Il timore che il Coronavirus si diffonda facilmente nelle sovraffollate carceri italiane è fondato. Stamattina il Presidente del Consiglio Giuseppe Conte ha scritto una lettera aperta al Gazzettino, in risposta a un appello dei detenuti della casa di reclusione Due Palazzi di Padova.

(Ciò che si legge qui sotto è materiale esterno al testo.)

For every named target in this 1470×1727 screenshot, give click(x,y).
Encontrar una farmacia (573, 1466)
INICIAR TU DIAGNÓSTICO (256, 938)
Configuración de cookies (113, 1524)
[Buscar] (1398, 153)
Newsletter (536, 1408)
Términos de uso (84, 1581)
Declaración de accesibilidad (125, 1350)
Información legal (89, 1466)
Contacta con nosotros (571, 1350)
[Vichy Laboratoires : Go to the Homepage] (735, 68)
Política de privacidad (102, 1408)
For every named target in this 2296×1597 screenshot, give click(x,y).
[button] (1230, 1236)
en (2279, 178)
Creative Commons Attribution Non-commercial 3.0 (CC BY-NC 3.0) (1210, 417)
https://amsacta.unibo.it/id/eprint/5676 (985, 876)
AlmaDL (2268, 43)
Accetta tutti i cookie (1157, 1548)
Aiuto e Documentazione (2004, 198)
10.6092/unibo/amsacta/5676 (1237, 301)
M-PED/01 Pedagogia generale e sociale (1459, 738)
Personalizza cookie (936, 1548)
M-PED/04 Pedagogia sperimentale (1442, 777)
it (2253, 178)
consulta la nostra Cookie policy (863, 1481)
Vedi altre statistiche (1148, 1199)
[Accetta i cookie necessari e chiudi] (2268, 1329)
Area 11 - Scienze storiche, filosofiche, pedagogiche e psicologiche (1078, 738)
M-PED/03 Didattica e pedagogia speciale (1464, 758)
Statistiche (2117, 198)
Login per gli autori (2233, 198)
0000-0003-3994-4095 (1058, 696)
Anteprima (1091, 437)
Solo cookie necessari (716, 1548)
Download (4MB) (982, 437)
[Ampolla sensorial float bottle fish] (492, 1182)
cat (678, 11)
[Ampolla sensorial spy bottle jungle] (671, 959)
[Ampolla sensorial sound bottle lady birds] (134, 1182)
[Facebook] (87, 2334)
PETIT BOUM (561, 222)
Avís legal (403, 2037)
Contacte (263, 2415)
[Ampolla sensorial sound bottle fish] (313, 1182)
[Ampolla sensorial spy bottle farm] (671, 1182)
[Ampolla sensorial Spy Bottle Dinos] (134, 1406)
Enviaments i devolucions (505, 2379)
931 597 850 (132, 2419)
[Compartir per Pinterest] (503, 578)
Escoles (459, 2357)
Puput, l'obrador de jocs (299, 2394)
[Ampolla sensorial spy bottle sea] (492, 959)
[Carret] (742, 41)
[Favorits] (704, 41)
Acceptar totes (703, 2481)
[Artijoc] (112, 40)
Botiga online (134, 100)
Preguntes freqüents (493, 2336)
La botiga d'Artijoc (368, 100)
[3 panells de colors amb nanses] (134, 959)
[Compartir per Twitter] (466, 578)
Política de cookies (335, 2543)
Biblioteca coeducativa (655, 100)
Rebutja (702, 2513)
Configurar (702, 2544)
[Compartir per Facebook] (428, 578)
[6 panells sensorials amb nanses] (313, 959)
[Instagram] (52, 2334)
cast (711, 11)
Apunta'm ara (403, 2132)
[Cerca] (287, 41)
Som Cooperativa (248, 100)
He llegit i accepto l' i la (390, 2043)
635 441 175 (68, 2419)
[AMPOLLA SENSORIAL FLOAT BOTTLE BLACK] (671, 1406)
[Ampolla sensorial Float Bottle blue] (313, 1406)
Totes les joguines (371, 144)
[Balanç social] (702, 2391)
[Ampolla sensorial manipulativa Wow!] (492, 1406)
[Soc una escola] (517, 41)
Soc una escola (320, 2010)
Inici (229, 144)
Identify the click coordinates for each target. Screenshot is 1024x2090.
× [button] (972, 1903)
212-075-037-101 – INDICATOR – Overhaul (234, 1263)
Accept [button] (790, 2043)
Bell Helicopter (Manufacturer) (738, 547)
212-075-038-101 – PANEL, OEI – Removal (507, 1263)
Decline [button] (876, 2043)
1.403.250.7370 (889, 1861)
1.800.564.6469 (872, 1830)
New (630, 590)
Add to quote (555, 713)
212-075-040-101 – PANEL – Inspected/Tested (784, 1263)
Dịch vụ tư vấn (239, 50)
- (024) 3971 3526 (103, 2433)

Il Premier rivendica gli “sforzi di Governo e istituzioni” per garantire la salute di “chi negli istituti penitenziari ci lavora e di chi ci vive”. Nel testo Conte cita, come esempi pratici, la dotazione per il personale carcerario degli strumenti di protezione, l’ampia distribuzione di dispositivi di protezione individuale e il montaggio di tende per il triage davanti agli istituti carcerari. Il presidente rivendica pure l’ampliamento della durata dei colloqui tra detenuti e parenti, grazie anche all’utilizzo di videochiamate gratuite con Skype. Queste dichiarazioni dovrebbero rassicurare l’opinione pubblica su una situazione molto delicata: sono già 13 i detenuti morti in recenti rivolte. Inoltre il metro di distanza per ragioni sanitarie è impossibile da rispettare in celle stipate.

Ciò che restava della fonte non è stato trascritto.